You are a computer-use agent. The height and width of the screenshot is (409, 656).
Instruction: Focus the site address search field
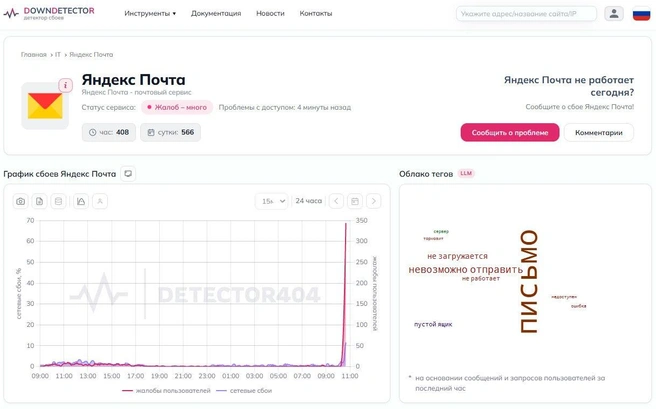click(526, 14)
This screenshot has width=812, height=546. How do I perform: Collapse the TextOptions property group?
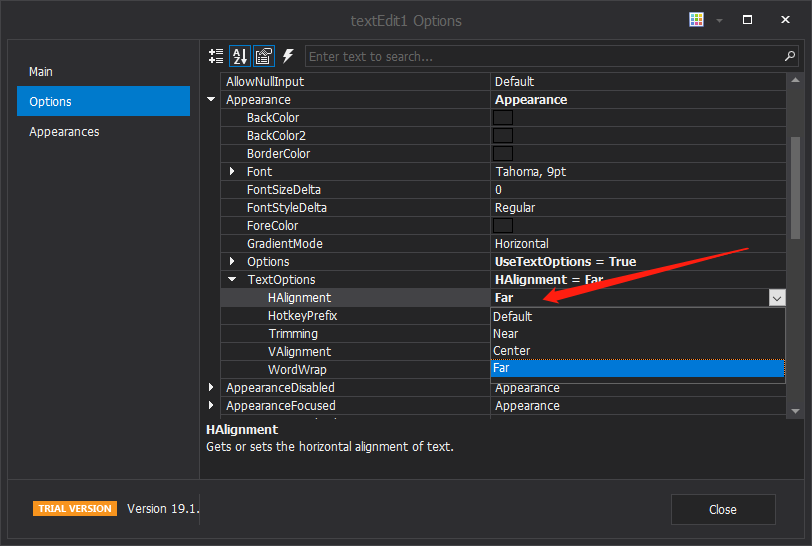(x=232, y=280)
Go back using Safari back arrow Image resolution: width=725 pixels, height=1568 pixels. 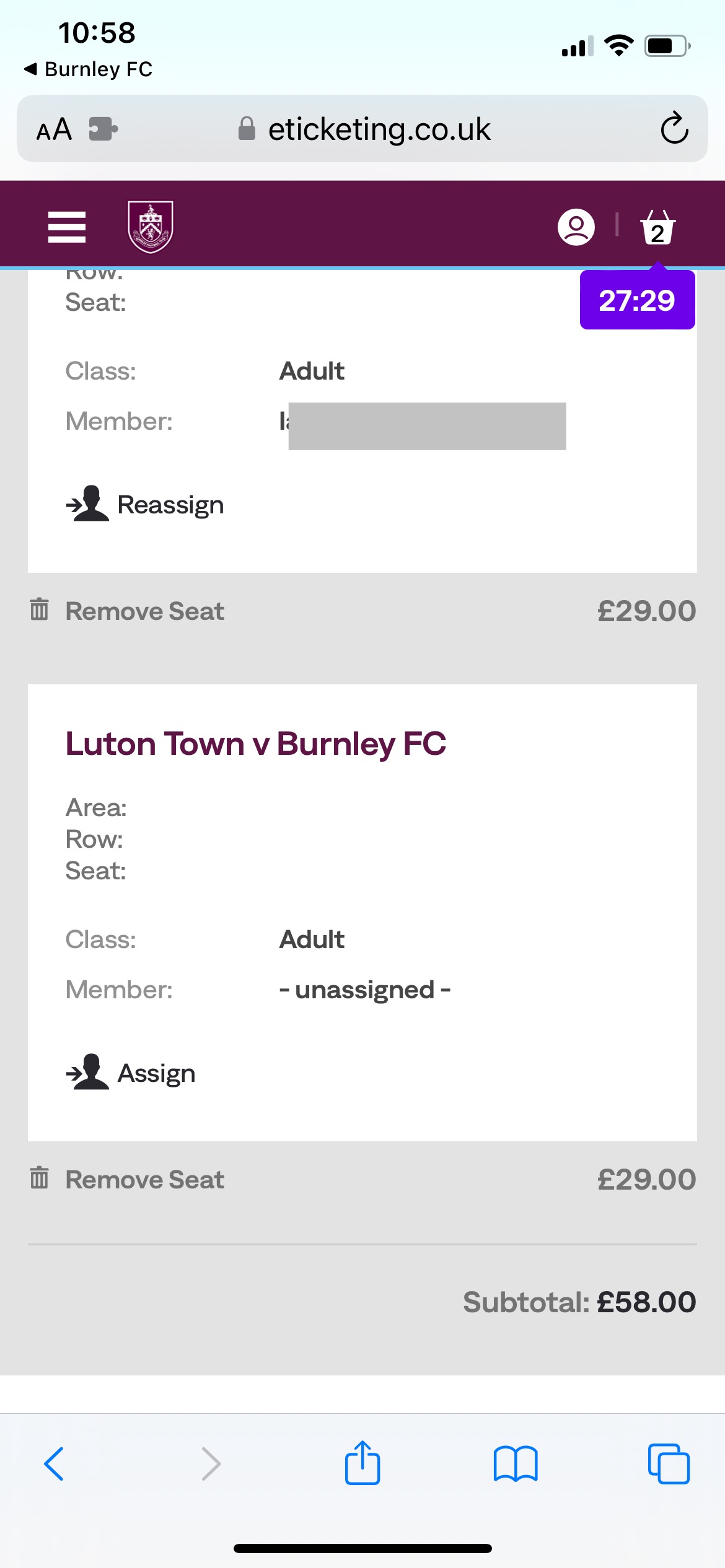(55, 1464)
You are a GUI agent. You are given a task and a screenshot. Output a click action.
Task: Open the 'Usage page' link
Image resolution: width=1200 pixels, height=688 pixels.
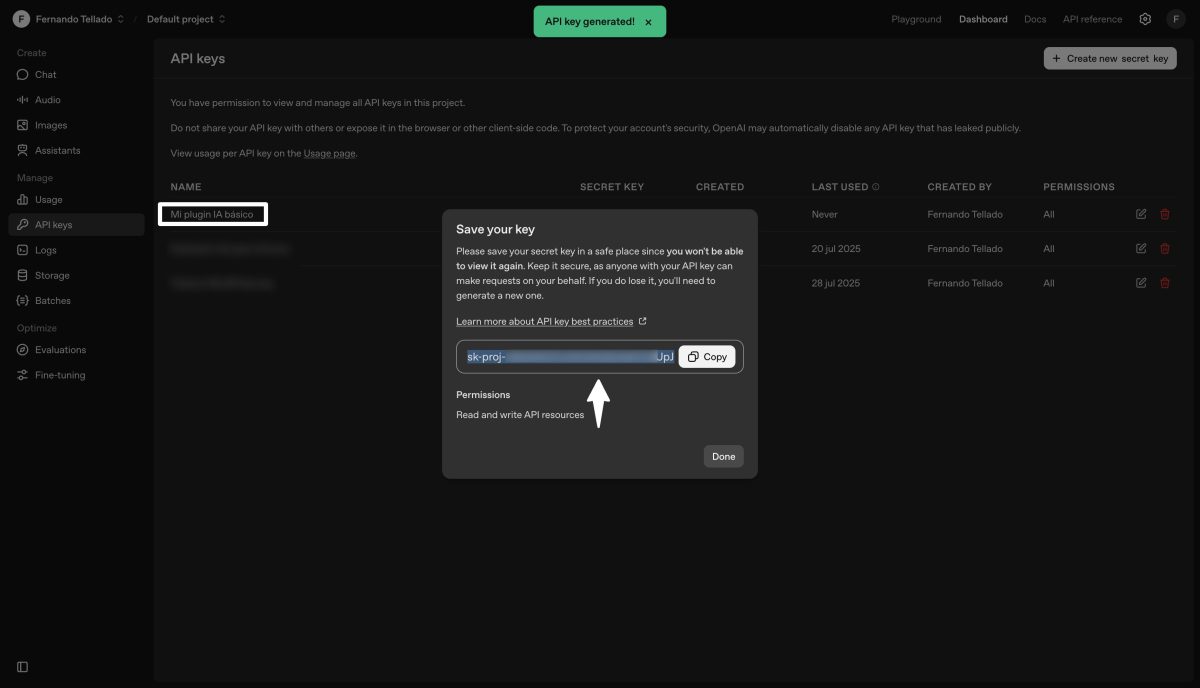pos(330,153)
☆ ☆ ☆
YOUR TASK —
All lines from the one containing "Image resolution: width=1200" through the end of the entries above must be given again exactly, with every picture omitted.

ANSWER TO THE EXERCISE —
Image resolution: width=1200 pixels, height=688 pixels.
pos(330,153)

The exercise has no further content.